● WORK REQUIRED
Count the lines in the rows below that contain the string "under", and reply with only that number.

— START GIVEN RECORDS —

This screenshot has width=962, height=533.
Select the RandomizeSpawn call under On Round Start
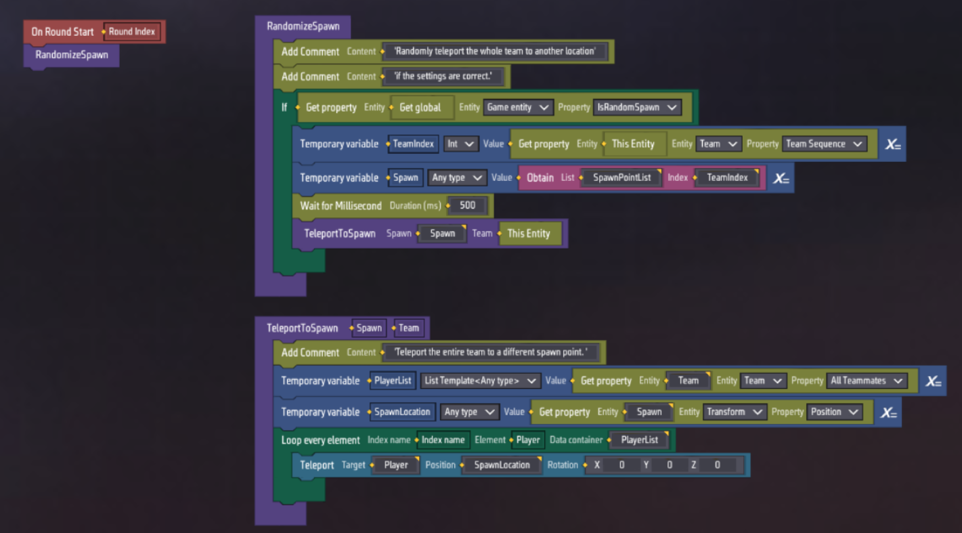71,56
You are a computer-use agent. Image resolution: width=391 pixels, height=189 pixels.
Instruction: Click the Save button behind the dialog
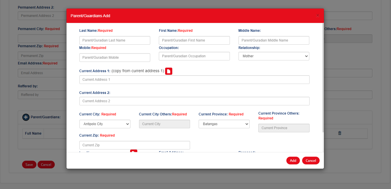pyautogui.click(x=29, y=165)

— END GIVEN RECORDS —
— START GIVEN RECORDS —

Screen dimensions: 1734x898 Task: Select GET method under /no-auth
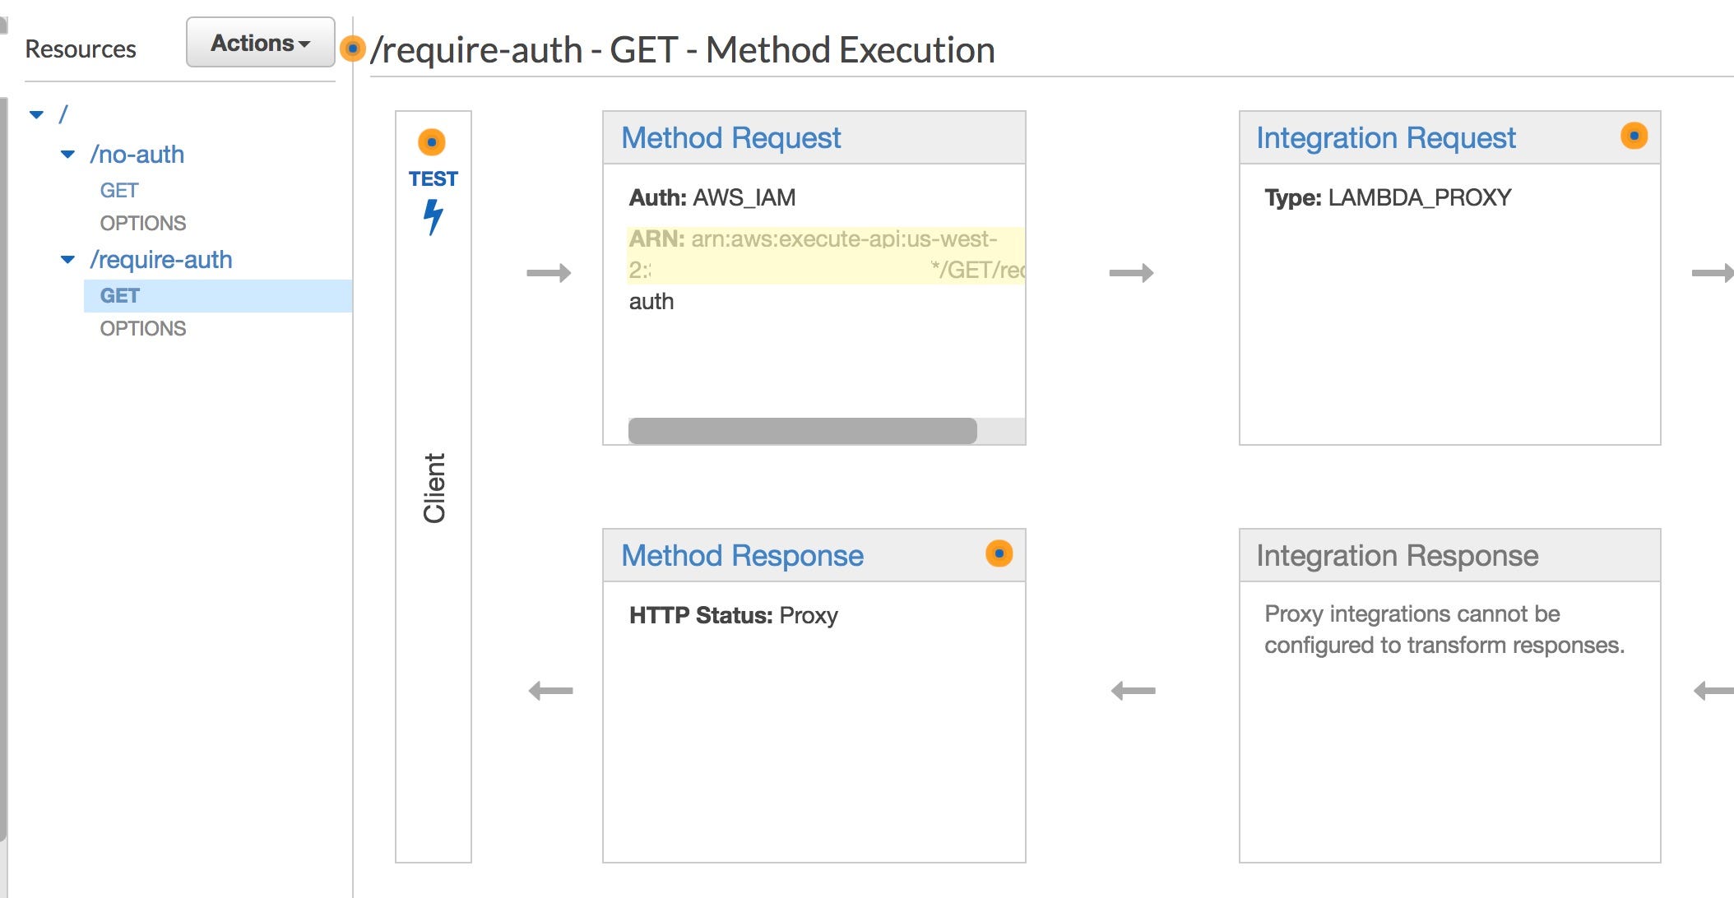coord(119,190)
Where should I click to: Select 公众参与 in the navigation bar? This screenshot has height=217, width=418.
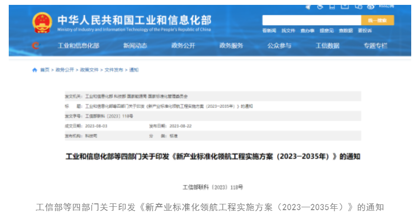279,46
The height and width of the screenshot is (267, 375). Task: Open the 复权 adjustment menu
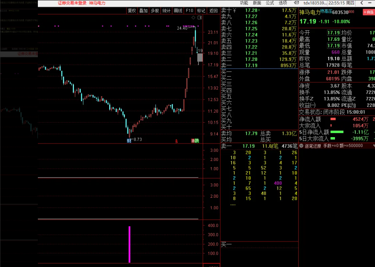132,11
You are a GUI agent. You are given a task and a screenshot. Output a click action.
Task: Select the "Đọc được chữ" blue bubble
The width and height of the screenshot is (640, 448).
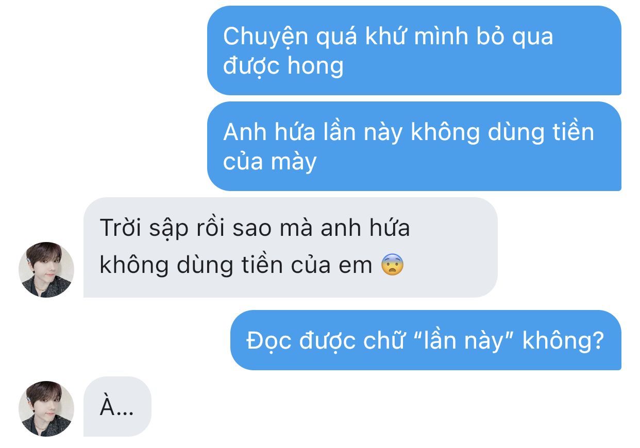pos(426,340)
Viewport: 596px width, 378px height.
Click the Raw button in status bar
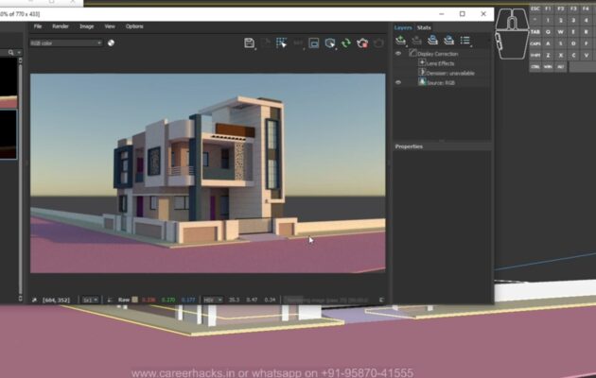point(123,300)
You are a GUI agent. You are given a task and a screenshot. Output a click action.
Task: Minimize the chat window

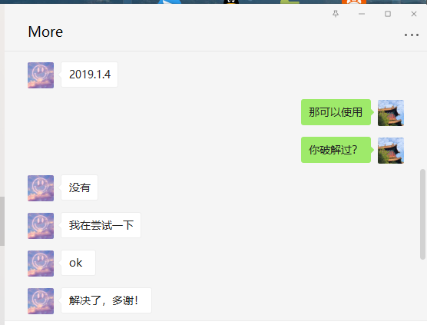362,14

— END GIVEN RECORDS —
— START GIVEN RECORDS —

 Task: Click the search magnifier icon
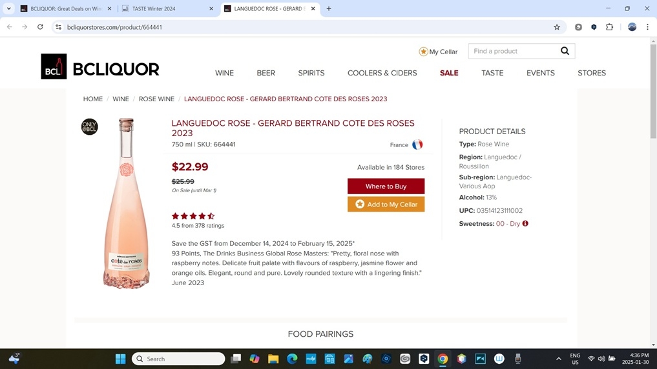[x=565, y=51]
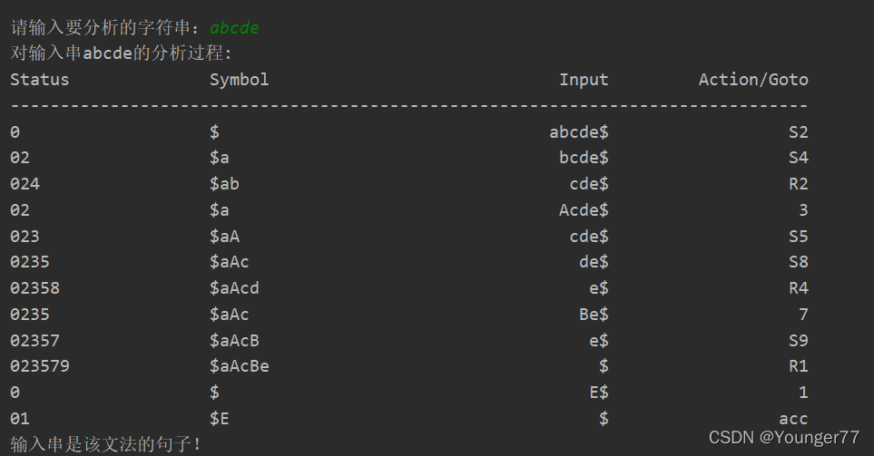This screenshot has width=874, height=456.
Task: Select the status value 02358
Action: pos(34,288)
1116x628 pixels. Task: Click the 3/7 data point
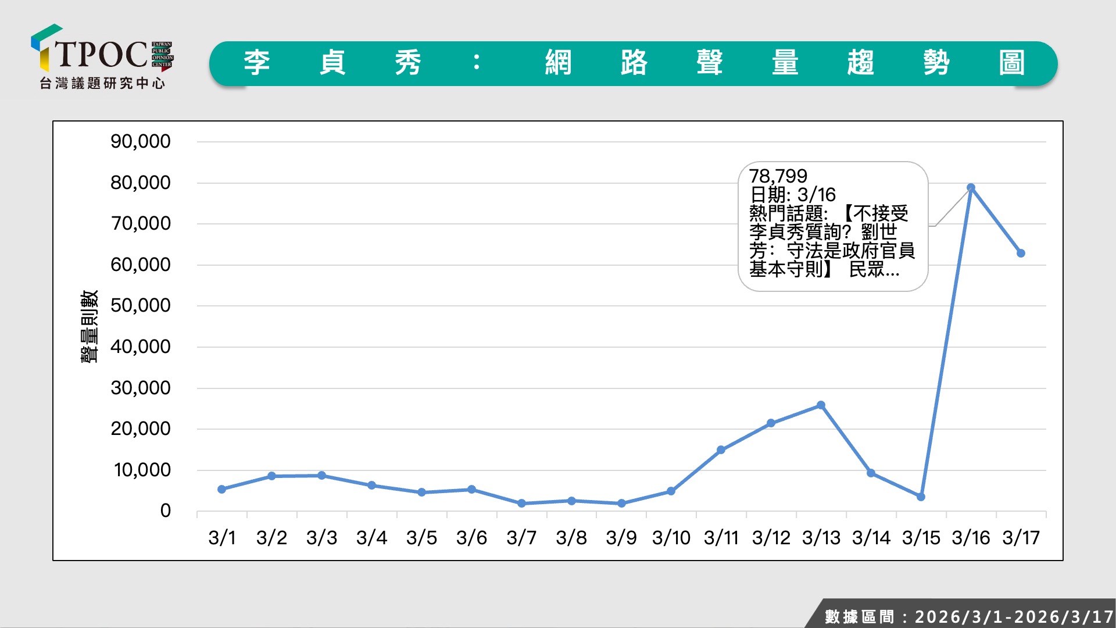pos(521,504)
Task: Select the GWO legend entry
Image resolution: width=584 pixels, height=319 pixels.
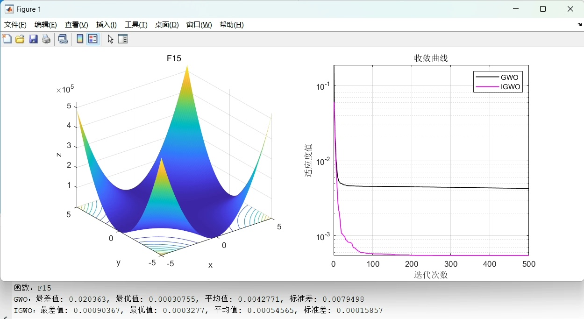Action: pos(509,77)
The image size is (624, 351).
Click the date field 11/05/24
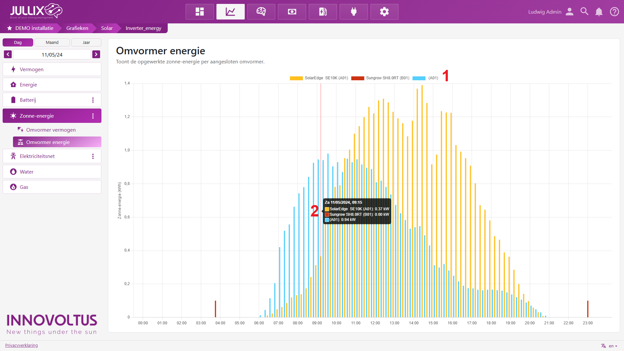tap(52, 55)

— END GIVEN RECORDS —

● OUTPUT BELOW
2